### Goal of the exercise
List every line in the entries below that contains the word "link", copying each line in full.

- - - - -

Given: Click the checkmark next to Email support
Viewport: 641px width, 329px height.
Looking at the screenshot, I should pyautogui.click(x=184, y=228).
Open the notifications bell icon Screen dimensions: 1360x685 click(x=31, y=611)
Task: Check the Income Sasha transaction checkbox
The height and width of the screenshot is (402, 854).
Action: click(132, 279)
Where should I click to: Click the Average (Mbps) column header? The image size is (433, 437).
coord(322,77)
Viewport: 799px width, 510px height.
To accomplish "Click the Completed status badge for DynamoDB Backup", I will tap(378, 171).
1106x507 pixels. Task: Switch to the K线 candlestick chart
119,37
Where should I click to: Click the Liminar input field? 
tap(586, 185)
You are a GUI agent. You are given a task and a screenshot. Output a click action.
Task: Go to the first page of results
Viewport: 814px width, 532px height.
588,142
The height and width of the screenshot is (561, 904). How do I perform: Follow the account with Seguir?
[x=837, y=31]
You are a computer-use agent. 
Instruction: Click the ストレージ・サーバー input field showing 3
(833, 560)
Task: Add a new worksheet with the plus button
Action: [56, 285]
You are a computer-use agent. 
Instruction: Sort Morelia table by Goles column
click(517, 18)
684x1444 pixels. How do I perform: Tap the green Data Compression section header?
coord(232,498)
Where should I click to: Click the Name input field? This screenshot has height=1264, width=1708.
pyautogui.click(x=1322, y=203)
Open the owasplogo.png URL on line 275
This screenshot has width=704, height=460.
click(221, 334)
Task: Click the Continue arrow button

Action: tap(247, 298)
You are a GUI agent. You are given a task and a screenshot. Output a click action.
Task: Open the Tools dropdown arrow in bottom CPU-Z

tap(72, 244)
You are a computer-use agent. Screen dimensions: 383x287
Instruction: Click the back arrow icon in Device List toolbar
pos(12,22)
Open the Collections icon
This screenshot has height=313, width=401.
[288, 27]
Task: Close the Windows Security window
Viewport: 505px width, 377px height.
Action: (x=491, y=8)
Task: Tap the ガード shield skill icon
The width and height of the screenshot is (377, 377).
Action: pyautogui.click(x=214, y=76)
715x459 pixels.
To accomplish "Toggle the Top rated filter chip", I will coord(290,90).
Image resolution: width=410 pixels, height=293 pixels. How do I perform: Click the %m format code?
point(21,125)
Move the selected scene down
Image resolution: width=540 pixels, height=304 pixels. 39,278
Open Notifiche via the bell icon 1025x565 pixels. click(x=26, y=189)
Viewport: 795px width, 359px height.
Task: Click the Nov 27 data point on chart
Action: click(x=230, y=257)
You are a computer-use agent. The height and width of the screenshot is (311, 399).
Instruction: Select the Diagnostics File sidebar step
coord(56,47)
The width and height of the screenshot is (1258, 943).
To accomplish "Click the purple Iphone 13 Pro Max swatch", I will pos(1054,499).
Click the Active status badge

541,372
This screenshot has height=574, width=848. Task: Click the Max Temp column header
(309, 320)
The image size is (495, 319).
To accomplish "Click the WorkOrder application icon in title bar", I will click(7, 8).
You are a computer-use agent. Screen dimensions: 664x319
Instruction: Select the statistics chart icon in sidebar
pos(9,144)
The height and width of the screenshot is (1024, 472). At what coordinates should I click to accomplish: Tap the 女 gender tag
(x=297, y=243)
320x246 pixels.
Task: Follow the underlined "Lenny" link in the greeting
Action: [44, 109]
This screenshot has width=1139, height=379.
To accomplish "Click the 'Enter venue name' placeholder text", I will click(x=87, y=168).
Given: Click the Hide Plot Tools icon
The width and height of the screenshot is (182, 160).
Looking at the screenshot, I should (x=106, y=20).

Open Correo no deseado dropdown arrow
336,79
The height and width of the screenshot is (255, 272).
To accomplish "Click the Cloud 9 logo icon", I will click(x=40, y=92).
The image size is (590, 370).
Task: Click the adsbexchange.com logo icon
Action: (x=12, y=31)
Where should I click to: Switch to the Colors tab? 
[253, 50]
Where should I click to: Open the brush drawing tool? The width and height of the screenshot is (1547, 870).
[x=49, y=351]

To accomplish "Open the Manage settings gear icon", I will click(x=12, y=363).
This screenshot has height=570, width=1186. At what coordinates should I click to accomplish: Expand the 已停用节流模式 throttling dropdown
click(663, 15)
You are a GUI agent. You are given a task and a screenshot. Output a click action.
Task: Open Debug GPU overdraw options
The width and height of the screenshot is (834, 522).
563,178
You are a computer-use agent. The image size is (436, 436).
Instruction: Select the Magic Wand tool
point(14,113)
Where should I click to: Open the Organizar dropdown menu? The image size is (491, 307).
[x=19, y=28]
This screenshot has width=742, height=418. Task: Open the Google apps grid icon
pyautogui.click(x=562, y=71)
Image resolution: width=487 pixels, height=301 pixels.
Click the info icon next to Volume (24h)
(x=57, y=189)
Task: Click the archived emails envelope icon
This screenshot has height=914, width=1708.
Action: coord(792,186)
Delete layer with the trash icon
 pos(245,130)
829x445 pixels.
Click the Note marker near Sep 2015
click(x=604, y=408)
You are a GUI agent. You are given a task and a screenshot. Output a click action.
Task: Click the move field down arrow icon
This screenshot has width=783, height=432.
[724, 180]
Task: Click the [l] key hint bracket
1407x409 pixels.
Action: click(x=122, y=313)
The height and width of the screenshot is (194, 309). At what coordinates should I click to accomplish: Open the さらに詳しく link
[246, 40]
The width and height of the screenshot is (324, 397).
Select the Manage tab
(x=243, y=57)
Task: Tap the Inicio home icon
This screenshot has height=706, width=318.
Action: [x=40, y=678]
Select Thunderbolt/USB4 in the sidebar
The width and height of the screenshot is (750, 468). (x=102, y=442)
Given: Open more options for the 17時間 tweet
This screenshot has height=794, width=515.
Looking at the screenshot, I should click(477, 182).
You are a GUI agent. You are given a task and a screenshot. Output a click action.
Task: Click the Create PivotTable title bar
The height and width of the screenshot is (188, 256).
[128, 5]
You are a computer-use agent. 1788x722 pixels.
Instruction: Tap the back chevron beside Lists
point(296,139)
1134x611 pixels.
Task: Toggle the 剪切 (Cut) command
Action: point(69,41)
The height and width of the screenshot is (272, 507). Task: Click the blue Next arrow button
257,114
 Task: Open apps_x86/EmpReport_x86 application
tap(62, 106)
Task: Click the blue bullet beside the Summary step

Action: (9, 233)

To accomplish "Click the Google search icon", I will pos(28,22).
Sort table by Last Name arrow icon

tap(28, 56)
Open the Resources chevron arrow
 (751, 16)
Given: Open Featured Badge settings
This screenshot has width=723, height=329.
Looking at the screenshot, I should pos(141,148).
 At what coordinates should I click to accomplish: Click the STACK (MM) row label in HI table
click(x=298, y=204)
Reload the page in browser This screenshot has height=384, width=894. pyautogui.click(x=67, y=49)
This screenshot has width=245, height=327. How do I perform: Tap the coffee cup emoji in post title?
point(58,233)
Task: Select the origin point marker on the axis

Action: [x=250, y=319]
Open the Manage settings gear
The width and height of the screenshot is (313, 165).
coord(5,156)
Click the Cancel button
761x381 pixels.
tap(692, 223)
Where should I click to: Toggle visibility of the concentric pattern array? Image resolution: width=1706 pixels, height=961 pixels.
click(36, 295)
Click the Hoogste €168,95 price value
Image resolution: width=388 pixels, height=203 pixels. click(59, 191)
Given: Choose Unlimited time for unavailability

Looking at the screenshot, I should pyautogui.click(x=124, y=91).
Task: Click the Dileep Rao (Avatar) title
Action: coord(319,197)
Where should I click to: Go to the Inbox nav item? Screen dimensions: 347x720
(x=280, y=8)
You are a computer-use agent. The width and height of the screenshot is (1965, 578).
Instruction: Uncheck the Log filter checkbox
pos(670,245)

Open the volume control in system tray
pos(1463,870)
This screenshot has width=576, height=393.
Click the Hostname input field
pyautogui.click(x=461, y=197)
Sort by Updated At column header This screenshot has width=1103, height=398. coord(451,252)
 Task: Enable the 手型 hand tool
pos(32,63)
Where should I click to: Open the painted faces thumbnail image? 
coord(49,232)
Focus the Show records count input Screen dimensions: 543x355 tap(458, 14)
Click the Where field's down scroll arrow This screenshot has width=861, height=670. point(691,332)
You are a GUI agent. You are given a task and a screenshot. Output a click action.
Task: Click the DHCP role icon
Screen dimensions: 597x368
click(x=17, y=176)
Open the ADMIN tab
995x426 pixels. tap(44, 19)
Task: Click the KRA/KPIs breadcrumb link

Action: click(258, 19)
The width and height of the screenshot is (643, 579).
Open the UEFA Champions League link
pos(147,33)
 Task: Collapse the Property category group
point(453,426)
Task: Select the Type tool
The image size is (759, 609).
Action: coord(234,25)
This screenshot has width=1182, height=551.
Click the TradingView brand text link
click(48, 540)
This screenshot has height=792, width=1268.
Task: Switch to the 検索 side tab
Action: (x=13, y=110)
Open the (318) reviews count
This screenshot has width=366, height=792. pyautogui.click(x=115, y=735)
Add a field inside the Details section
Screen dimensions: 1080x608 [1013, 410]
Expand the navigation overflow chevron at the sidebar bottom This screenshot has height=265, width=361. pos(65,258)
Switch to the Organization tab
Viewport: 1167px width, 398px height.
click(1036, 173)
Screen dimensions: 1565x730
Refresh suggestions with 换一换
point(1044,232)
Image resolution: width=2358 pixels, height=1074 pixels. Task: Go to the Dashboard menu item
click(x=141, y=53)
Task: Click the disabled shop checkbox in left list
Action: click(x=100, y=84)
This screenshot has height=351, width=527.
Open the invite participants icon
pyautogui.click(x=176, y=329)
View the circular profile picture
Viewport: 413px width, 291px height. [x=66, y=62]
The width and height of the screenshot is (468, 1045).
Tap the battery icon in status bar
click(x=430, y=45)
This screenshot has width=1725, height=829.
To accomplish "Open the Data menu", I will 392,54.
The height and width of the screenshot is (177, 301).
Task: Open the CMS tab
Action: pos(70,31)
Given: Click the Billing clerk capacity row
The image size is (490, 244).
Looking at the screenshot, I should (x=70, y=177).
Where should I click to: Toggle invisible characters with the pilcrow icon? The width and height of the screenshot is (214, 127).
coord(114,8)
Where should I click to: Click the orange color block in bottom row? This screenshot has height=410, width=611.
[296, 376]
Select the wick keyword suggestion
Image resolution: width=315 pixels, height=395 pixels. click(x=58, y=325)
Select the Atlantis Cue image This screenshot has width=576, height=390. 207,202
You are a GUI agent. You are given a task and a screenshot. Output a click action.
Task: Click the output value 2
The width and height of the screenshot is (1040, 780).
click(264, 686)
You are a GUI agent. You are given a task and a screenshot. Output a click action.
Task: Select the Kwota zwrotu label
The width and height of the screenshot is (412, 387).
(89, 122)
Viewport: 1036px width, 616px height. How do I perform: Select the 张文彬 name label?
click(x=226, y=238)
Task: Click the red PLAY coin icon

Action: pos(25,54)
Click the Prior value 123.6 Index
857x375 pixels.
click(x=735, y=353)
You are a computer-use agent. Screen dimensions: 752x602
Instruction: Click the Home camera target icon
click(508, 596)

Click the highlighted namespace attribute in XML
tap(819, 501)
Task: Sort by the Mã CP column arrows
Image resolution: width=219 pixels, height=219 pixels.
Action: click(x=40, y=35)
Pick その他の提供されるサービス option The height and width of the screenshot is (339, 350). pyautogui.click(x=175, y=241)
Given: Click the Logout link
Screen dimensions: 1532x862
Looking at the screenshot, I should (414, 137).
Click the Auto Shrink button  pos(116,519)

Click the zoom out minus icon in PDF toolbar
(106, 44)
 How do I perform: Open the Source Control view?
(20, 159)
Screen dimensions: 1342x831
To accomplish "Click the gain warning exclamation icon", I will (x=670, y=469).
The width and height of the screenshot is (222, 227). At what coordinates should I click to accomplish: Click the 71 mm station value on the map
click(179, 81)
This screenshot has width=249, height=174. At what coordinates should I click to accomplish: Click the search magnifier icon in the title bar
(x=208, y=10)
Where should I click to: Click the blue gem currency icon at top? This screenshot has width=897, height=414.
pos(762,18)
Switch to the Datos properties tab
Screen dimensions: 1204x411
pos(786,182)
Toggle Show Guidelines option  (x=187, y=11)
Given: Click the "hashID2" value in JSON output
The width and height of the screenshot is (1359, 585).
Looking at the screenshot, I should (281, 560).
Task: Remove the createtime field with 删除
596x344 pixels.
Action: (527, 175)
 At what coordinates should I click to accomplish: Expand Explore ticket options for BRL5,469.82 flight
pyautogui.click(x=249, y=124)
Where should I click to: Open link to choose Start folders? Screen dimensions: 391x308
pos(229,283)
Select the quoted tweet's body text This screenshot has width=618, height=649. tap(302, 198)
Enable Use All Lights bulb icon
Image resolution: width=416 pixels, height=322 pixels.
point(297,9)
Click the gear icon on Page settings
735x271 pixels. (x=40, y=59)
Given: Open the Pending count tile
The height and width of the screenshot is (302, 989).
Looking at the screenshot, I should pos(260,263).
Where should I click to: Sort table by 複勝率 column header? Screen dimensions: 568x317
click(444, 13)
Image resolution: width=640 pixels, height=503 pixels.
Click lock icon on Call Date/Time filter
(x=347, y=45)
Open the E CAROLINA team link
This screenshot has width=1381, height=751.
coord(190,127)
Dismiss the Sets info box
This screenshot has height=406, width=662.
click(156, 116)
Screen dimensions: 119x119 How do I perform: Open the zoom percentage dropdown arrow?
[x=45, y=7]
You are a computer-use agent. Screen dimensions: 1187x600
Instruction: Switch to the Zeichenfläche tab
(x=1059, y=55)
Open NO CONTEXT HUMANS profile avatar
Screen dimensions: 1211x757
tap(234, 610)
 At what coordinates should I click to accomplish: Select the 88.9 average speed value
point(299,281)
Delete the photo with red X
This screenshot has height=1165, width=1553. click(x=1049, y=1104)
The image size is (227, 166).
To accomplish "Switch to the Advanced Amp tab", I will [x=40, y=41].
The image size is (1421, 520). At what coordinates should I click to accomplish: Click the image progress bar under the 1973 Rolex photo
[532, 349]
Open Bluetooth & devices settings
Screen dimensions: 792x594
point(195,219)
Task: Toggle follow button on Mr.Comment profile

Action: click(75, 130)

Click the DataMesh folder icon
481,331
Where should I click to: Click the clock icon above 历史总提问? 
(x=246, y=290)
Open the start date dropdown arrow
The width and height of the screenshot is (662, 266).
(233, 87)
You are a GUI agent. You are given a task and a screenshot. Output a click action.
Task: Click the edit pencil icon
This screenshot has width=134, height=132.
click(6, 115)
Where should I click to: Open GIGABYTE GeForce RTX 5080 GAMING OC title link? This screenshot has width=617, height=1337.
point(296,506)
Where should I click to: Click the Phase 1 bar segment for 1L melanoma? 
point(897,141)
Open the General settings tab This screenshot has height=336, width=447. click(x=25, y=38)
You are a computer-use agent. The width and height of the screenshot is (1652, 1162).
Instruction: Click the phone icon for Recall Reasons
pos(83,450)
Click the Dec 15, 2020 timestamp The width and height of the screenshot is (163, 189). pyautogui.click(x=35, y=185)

- - - - -

### Reply
Task: Follow the underlined "Lenny" link in the greeting
The height and width of the screenshot is (194, 309). At what coordinates should I click to accomplish: Open the さらに詳しく link
Task: Click the KRA/KPIs breadcrumb link
Open the UEFA Champions League link
Click the TradingView brand text link
Given: Click the Logout link
Where should I click to: Open link to choose Start folders? Screen dimensions: 391x308
Open the E CAROLINA team link
Where should I click to: Open GIGABYTE GeForce RTX 5080 GAMING OC title link? This screenshot has width=617, height=1337.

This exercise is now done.